April 30, 2013 report
Study finds political ideology impacts decision-making regarding energy-efficient products
(Phys.org) —Two researchers from the Wharton School, University of Pennsylvania and another from Duke University in North Carolina together have found that a person's political ideology might impact his or her decision-making when purchasing products described as good for the environment, versus, money saving. In their paper published in Proceedings of the National Academy of Sciences, the team describes two field studies they conducted to better understand the issues involved and the results they found.
In the first study, 657 people (divided roughly in half by gender) were asked to fill out a questionnaire that was designed to reveal the person's political leanings as well as their energy-saving product purchasing habits. In analyzing the answers given by the participants, the researchers found a trend that suggested that the more conservative a person's political views, the less favorably they saw products advertised as environmentally friendly. Those with such leanings tended to claim they were more likely to buy such products, however, if they were instead advertised as money saving investments. Conversely, those with more liberal leanings tended to be more receptive towards buying products solely because they believed they would help solve environmental problems.
In the second study, 210 volunteers were interviewed and then given $2 each to purchase a light bulb. The light bulbs offered for sale were either "normal" or an energy efficient variety (with a higher price.) The higher priced bulbs were identical but were advertised in two different ways: one made claims about how the light bulb was good for the planet, the other claimed to save the buyer money by using less electricity. The researchers found those with more conservative views were less inclined to buy the special bulbs when the labeling touted its planet-saving features. When it was labeled as a money-saver however, conservatives were quite willing to buy them. Those with a more liberal view were found willing to buy the special bulb regardless of which advertising was used. In another variant of the study, the researchers found that both conservatives and liberals bought the special bulb over the "normal" bulb if they were priced the same.
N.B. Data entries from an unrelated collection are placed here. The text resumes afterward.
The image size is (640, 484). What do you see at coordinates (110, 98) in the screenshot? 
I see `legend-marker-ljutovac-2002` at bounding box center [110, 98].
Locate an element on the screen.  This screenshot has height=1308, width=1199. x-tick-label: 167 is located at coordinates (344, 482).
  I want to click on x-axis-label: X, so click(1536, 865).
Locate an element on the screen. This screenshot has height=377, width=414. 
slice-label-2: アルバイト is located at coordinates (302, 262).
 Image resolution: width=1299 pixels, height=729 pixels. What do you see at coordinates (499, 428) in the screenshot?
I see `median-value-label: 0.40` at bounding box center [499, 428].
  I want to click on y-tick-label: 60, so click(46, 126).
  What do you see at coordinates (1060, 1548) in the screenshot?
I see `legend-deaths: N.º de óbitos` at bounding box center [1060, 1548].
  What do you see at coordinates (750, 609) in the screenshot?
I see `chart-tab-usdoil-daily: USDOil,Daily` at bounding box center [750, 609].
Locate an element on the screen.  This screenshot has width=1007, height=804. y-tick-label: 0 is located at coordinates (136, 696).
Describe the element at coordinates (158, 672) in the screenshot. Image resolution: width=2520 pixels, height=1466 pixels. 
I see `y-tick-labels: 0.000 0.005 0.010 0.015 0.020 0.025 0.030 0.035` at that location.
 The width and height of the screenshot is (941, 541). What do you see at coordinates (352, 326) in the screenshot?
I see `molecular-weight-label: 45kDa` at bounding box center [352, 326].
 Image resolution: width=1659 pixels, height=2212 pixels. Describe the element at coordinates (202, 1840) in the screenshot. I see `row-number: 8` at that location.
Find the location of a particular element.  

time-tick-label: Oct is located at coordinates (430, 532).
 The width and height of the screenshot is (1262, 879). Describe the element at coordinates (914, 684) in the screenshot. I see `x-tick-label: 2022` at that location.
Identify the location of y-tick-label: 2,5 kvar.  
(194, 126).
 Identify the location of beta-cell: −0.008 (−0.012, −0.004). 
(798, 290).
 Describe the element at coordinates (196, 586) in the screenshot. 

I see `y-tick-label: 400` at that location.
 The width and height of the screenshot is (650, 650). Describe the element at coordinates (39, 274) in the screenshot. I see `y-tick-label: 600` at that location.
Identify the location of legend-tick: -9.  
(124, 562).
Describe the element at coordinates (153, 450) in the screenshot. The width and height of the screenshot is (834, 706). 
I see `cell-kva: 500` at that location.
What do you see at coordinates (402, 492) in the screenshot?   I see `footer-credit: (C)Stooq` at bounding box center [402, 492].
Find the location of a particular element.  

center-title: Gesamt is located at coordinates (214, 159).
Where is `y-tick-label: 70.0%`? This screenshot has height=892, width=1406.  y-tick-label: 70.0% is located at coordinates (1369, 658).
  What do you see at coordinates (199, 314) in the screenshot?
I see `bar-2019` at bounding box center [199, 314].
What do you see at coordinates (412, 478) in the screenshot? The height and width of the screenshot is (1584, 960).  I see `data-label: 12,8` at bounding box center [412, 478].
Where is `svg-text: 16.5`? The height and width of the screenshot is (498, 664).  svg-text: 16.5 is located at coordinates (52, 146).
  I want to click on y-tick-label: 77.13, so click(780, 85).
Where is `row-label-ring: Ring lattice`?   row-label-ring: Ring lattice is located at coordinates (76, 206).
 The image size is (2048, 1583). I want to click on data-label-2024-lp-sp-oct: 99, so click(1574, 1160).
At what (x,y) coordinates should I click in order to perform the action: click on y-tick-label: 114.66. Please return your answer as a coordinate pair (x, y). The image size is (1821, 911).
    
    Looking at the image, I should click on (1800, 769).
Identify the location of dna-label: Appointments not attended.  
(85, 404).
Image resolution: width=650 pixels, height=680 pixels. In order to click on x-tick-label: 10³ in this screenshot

The researchers suggest that those people in the study with conservative ideology were not necessarily against buying so-called green products, but have been conditioned to associate such terms with liberalism, and thus, shy away from products labeled as such. Because of this, the researchers suggest those that market such products look towards creating new phrases that aren't tied to one group or another when making their pitches.
This research demonstrates how promoting the environment can negatively affect adoption of energy efficiency in the United States because of the political polarization surrounding environmental issues. Study 1 demonstrated that more politically conservative individuals were less in favor of investment in energy-efficient technology than were those who were more politically liberal. This finding was driven primarily by the lessened psychological value that more conservative individuals placed on reducing carbon emissions. Study 2 showed that this difference has consequences: In a real-choice context, more conservative individuals were less likely to purchase a more expensive energy-efficient light bulb when it was labeled with an environmental message than when it was unlabeled. These results highlight the importance of taking into account psychological value-based considerations in the individual adoption of energy-efficient technology in the United States and beyond.